Set problem 1
In the records, update the part that opens with the line containing "At what coordinates" and closes with the line containing "Looking at the" by replacing "Collapse" with "Expand" and keeping everything else unchanged. Return only those lines and leave out the pictures.

Extract to read
+++++

Object Detection in Remote Sensing Images by Utilizing Synthetic Data

Objectives Object detection in remote sensing images is widely used, but the cost of training set labeling is high and the image acquisition is limited by weather conditions and policies. However, synthetic data generated by computer rendering is fast and low-cost. Therefore, this paper proposes an object detection method in remote sensing images by utilizing synthetic data.

Methods First, a synthetic data collection system is developed based on Grand Theft Auto V (GTA5) to automatically obtain images and their annotations. And we construct a large-scale synthetic dataset named GTA5-Vehicle, which includes 29 657 instances of vehicles for object detection in remote sensing images. Then, the synthetic image style istransferred to real image style by constructing a cycle-consistent adversarial network while preserving their content. Finally, the effectiveness of the proposed method is evaluated on real datasets, including UCAS-AOD and NWPU VHR-10. To validate the generalization capability of the proposed method, both faster region-based convolutional neural network （Faster R-CNN) and YOLOv8 models are utilized in the object detection experiments.

+++++

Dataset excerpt
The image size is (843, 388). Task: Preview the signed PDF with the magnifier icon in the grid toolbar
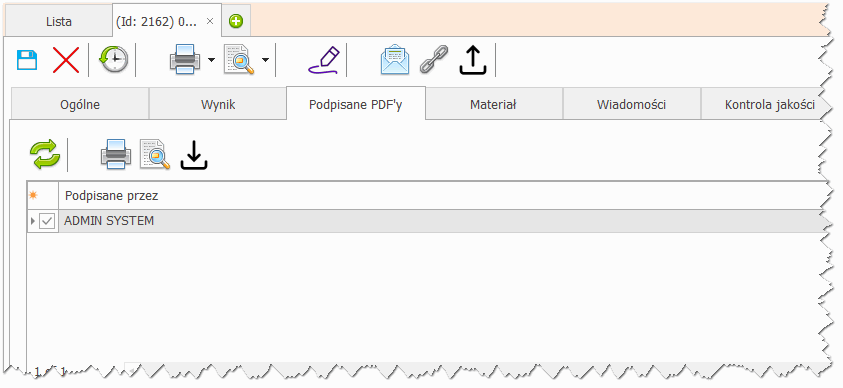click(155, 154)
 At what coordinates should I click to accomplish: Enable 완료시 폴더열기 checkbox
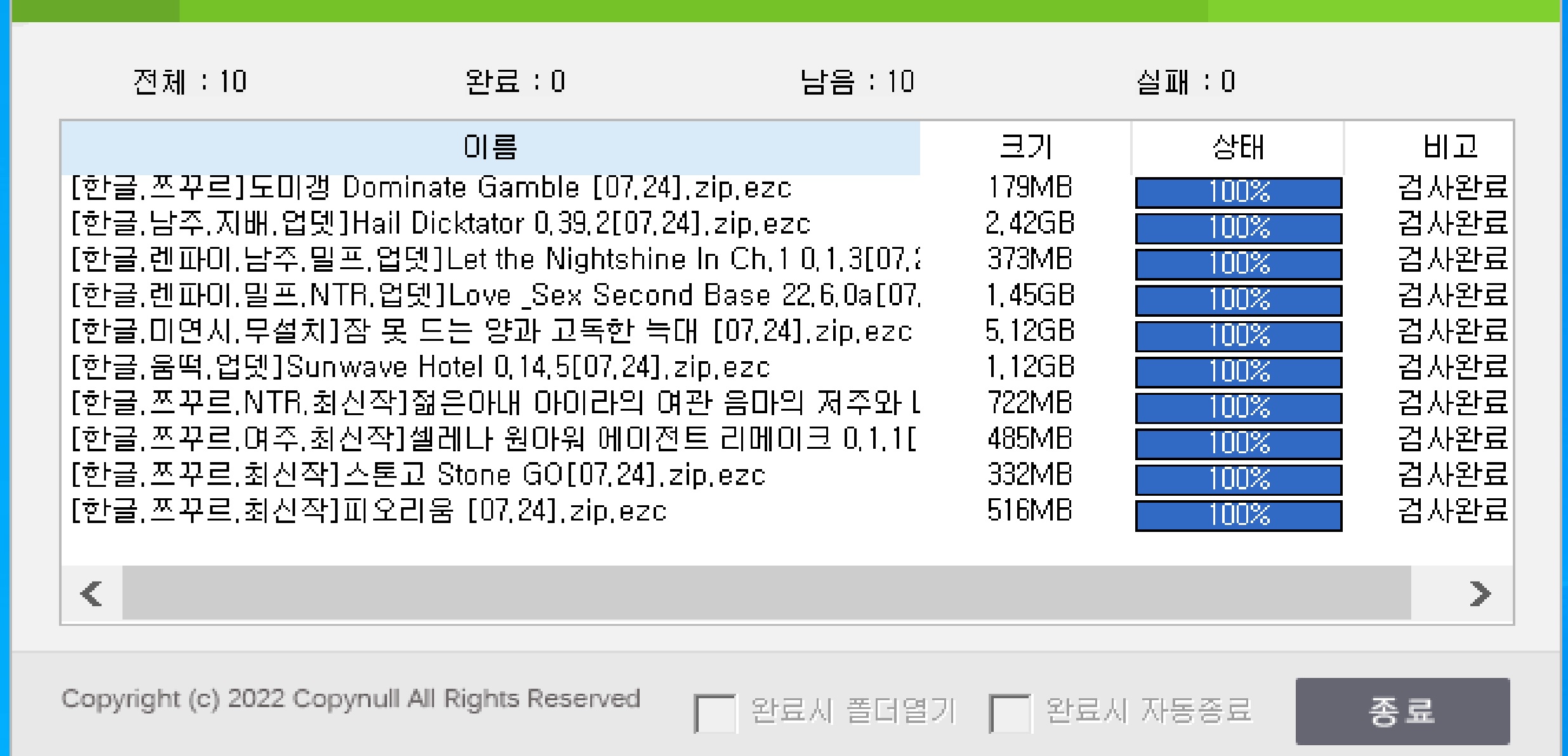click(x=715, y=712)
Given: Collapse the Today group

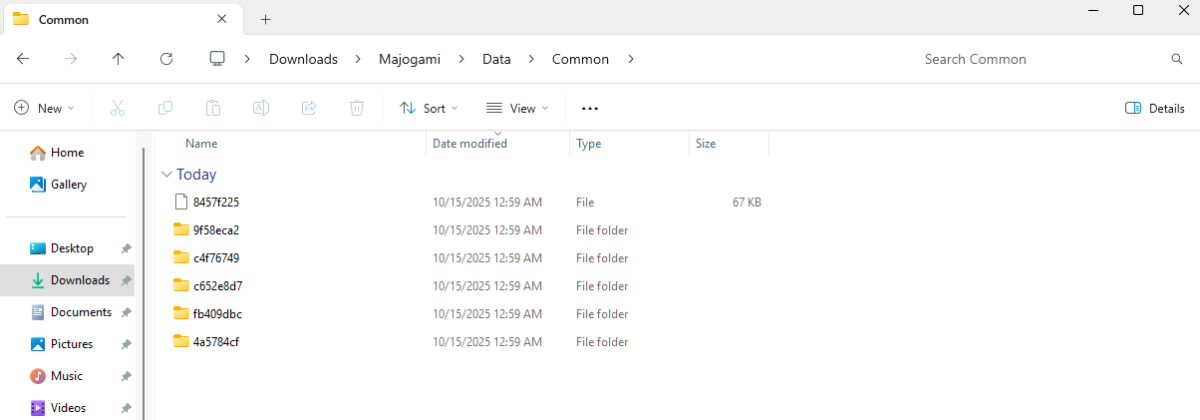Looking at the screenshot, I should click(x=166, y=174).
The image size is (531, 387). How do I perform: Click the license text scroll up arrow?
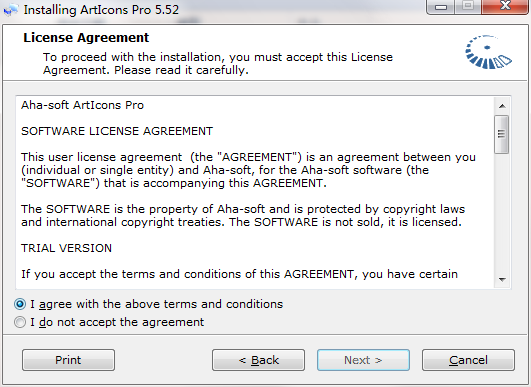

+++++

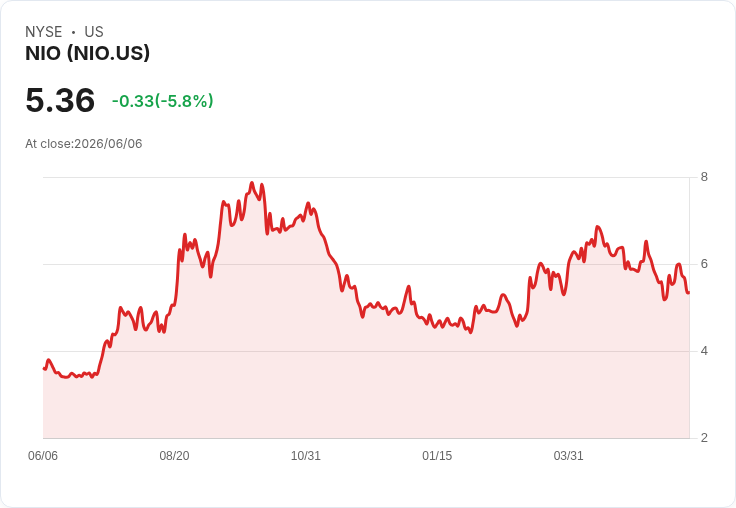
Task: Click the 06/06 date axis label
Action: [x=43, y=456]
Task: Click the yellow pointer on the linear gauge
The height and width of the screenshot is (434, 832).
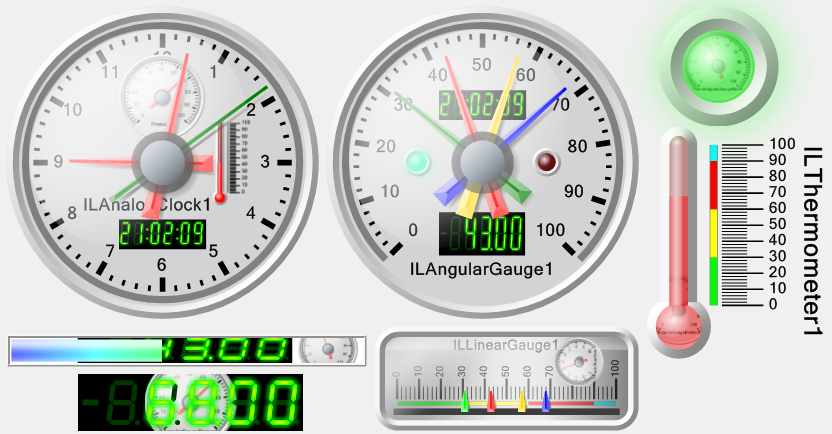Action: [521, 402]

+++++

Set problem 2
Take the text on detecting objects in remote sensing images with synthetic data further from where it stops.

Reply 1
 At what coordinates should I click to accomplish: Enable 완료시 폴더열기 checkbox
click(x=715, y=712)
Given: Expand the Today group

Looking at the screenshot, I should click(x=166, y=174).

Reply 2
Results The results demonstrate that style transfer can reduce the domain discrepancy between synthetic and real data, and yield an enhancement in detection accuracy by utilizing the transferred synthetic dataset for pre-training. Specifically, in the absence of real annotated data, the application of style transfer to the Faster R-CNN model yields an average precision improvement of 8.7% across both real datasets. By training the YOLOv8 model on transferred synthetic dataset, it also produces remarkable average precision scores, reaching 80.9% and 66.5% on the respective datasets with intersection over union set to 0.5. Moreover, when a limited amount of real annotated data is available, utilizing the transferred simulated sample set for pre-training can enhance the detection accuracy, resulting in the highest average precision improvements of 27.9% and 18.5% for Faster R⁃CNN and YOLOv8, respectively.

Conclusions The proposed method not only reduces the cost associated with constructing the training set for object detection in remote sensing images, but also offers a valuable solution for settings with limited real annotated data. The synthetic data and code are available at:https://lsq210.github.io/GTAVDataCollection/.